*Try it*
Repeat nothing but the line that contains "Given: Sort by 人数峰值 column arrow" and the lines after it, through the end of the listing, exactly as they stand; omit pictures.

****************************************

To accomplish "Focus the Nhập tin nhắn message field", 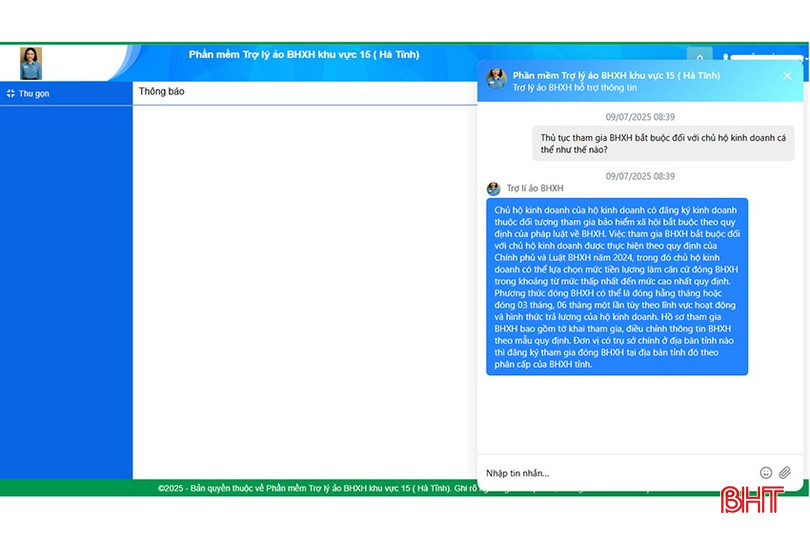I will point(617,473).
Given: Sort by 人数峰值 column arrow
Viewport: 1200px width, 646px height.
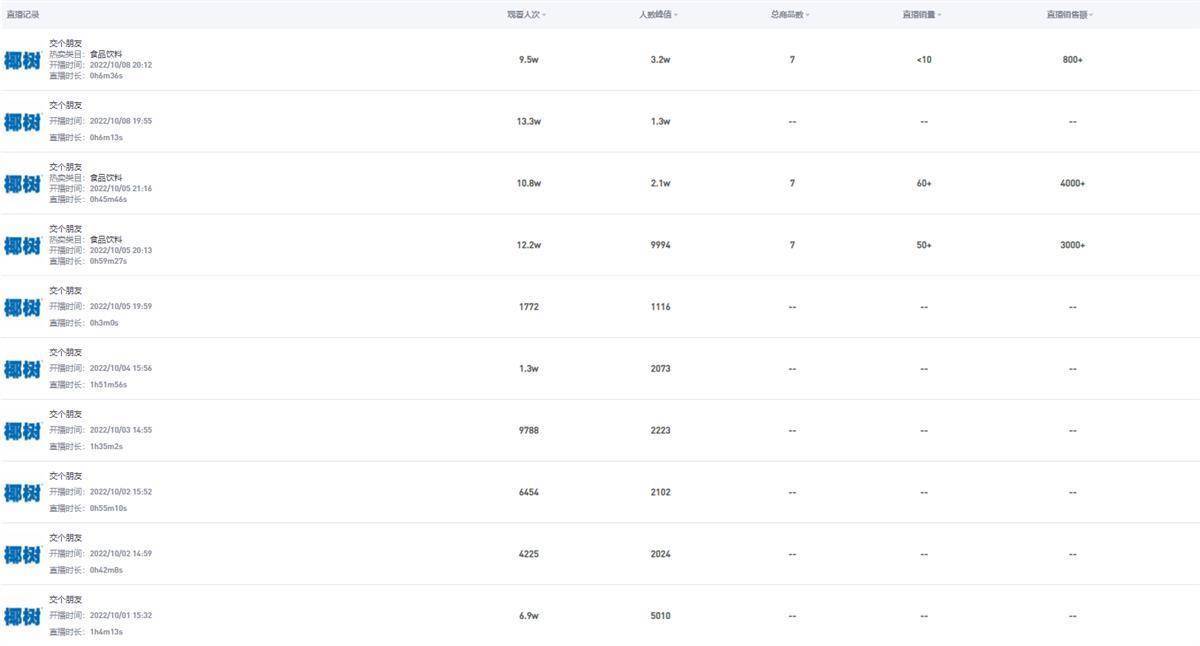Looking at the screenshot, I should pos(676,15).
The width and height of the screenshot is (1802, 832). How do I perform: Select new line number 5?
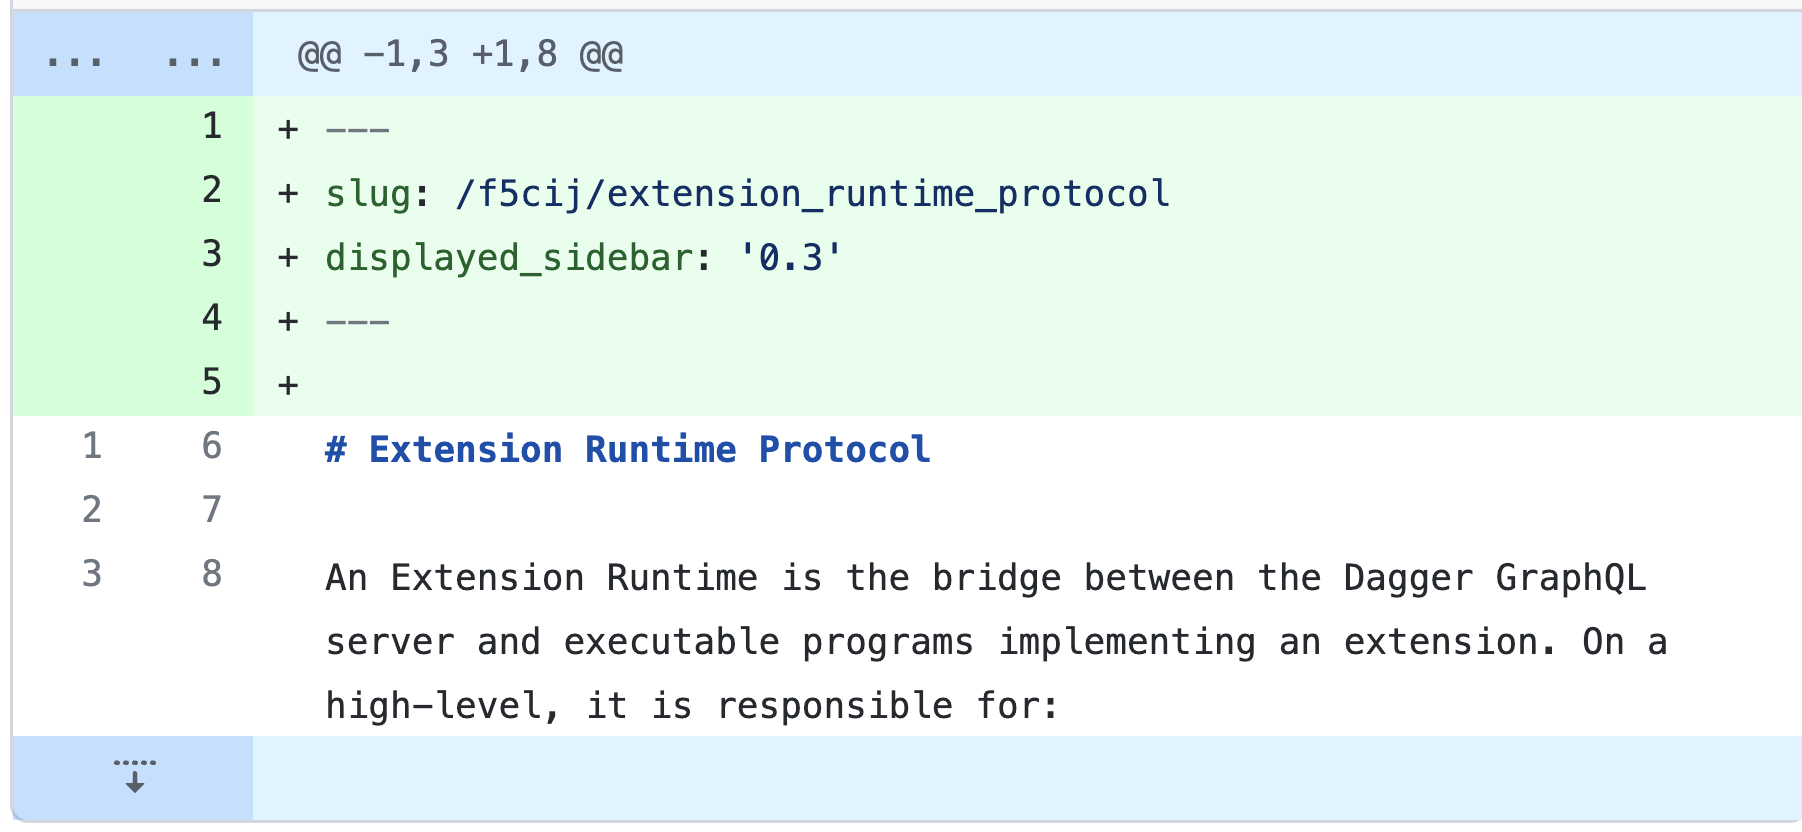(x=211, y=382)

****************************************

*The completed task*
Given: Sort by 人数峰值 column arrow
Viewport: 1200px width, 646px height.
Looking at the screenshot, I should pos(676,15).
The width and height of the screenshot is (1802, 832). How do I perform: Select new line number 5?
(x=211, y=382)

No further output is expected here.